ZU LÖSENDE AUFGABE.
Entnimm alle folgenden Zeilen und gib sie unverändert wieder.

- - -

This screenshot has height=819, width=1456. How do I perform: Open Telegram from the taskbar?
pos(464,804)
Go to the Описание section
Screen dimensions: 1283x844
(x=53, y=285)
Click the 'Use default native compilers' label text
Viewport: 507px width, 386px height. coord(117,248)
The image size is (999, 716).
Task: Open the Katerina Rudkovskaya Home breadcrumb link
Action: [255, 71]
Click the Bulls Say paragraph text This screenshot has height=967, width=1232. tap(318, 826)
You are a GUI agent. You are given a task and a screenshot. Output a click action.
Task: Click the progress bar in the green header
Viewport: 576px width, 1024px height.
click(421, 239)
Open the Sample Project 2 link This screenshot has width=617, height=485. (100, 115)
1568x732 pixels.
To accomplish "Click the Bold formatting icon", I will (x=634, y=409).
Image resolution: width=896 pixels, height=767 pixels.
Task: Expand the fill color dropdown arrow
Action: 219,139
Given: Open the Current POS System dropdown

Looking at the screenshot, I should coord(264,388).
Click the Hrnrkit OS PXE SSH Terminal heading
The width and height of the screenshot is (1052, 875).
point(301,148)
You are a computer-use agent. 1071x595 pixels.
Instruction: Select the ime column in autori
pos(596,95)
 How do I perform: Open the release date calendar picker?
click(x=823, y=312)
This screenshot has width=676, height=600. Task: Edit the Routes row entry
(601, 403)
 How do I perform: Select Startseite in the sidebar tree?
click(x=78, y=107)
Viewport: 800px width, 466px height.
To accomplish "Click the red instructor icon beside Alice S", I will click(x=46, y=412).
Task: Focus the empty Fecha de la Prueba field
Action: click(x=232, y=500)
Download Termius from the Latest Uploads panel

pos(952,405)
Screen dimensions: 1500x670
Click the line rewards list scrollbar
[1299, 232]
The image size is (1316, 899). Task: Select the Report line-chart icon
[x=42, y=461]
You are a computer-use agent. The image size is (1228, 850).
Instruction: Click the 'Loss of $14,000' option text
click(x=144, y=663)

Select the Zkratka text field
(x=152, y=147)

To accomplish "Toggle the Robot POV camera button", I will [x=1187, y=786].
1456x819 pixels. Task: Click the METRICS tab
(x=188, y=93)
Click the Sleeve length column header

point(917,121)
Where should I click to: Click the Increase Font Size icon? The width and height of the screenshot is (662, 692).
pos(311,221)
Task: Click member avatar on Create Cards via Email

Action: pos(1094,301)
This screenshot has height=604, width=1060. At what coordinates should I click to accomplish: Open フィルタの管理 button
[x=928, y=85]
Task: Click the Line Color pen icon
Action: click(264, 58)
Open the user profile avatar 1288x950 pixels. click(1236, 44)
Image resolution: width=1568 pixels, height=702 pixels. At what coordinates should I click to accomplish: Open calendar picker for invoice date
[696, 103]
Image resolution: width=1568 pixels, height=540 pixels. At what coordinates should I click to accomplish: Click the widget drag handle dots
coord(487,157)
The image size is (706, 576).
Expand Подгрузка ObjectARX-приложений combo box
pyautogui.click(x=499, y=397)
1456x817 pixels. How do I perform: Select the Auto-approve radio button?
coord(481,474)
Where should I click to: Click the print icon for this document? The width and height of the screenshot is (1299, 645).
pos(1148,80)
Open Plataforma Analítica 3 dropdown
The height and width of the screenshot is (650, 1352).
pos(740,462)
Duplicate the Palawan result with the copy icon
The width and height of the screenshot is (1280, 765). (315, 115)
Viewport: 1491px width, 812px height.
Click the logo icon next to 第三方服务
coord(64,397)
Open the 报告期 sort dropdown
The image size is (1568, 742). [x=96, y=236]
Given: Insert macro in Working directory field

- - -

ANTWORT.
This screenshot has height=819, width=1456. How do I perform: Open Telegram from the taskbar?
pos(464,804)
Go to the Описание section
Screen dimensions: 1283x844
(x=53, y=285)
Click the 'Use default native compilers' label text
Viewport: 507px width, 386px height. coord(117,248)
The image size is (999, 716).
Task: Open the Katerina Rudkovskaya Home breadcrumb link
Action: [255, 71]
Click the Bulls Say paragraph text This screenshot has height=967, width=1232. tap(318, 826)
You are a GUI agent. You are given a task and a screenshot. Output a click action.
Task: Click the progress bar in the green header
Viewport: 576px width, 1024px height.
click(421, 239)
Open the Sample Project 2 link This screenshot has width=617, height=485. (100, 115)
1568x732 pixels.
To accomplish "Click the Bold formatting icon", I will (x=634, y=409).
Image resolution: width=896 pixels, height=767 pixels.
Task: Expand the fill color dropdown arrow
Action: 219,139
Given: Open the Current POS System dropdown

Looking at the screenshot, I should coord(264,388).
Click the Hrnrkit OS PXE SSH Terminal heading
The width and height of the screenshot is (1052, 875).
point(301,148)
You are a computer-use agent. 1071x595 pixels.
Instruction: Select the ime column in autori
pos(596,95)
 How do I perform: Open the release date calendar picker?
click(x=823, y=312)
This screenshot has width=676, height=600. Task: Edit the Routes row entry
(601, 403)
 How do I perform: Select Startseite in the sidebar tree?
click(x=78, y=107)
Viewport: 800px width, 466px height.
To accomplish "Click the red instructor icon beside Alice S", I will click(x=46, y=412).
Task: Focus the empty Fecha de la Prueba field
Action: click(x=232, y=500)
Download Termius from the Latest Uploads panel

pos(952,405)
Screen dimensions: 1500x670
Click the line rewards list scrollbar
[1299, 232]
The image size is (1316, 899). Task: Select the Report line-chart icon
[x=42, y=461]
You are a computer-use agent. The image size is (1228, 850).
Instruction: Click the 'Loss of $14,000' option text
click(x=144, y=663)

Select the Zkratka text field
(x=152, y=147)

To accomplish "Toggle the Robot POV camera button", I will [x=1187, y=786].
1456x819 pixels. Task: Click the METRICS tab
(x=188, y=93)
Click the Sleeve length column header

point(917,121)
Where should I click to: Click the Increase Font Size icon? The width and height of the screenshot is (662, 692).
pos(311,221)
Task: Click member avatar on Create Cards via Email

Action: pos(1094,301)
This screenshot has height=604, width=1060. At what coordinates should I click to accomplish: Open フィルタの管理 button
[x=928, y=85]
Task: Click the Line Color pen icon
Action: click(264, 58)
Open the user profile avatar 1288x950 pixels. click(1236, 44)
Image resolution: width=1568 pixels, height=702 pixels. At what coordinates should I click to accomplish: Open calendar picker for invoice date
[696, 103]
Image resolution: width=1568 pixels, height=540 pixels. At what coordinates should I click to accomplish: Click the widget drag handle dots
coord(487,157)
The image size is (706, 576).
Expand Подгрузка ObjectARX-приложений combo box
pyautogui.click(x=499, y=397)
1456x817 pixels. How do I perform: Select the Auto-approve radio button?
coord(481,474)
Where should I click to: Click the print icon for this document? The width and height of the screenshot is (1299, 645).
pos(1148,80)
Open Plataforma Analítica 3 dropdown
The height and width of the screenshot is (650, 1352).
pos(740,462)
Duplicate the Palawan result with the copy icon
The width and height of the screenshot is (1280, 765). (315, 115)
Viewport: 1491px width, 812px height.
Click the logo icon next to 第三方服务
coord(64,397)
Open the 报告期 sort dropdown
The image size is (1568, 742). [x=96, y=236]
Given: Insert macro in Working directory field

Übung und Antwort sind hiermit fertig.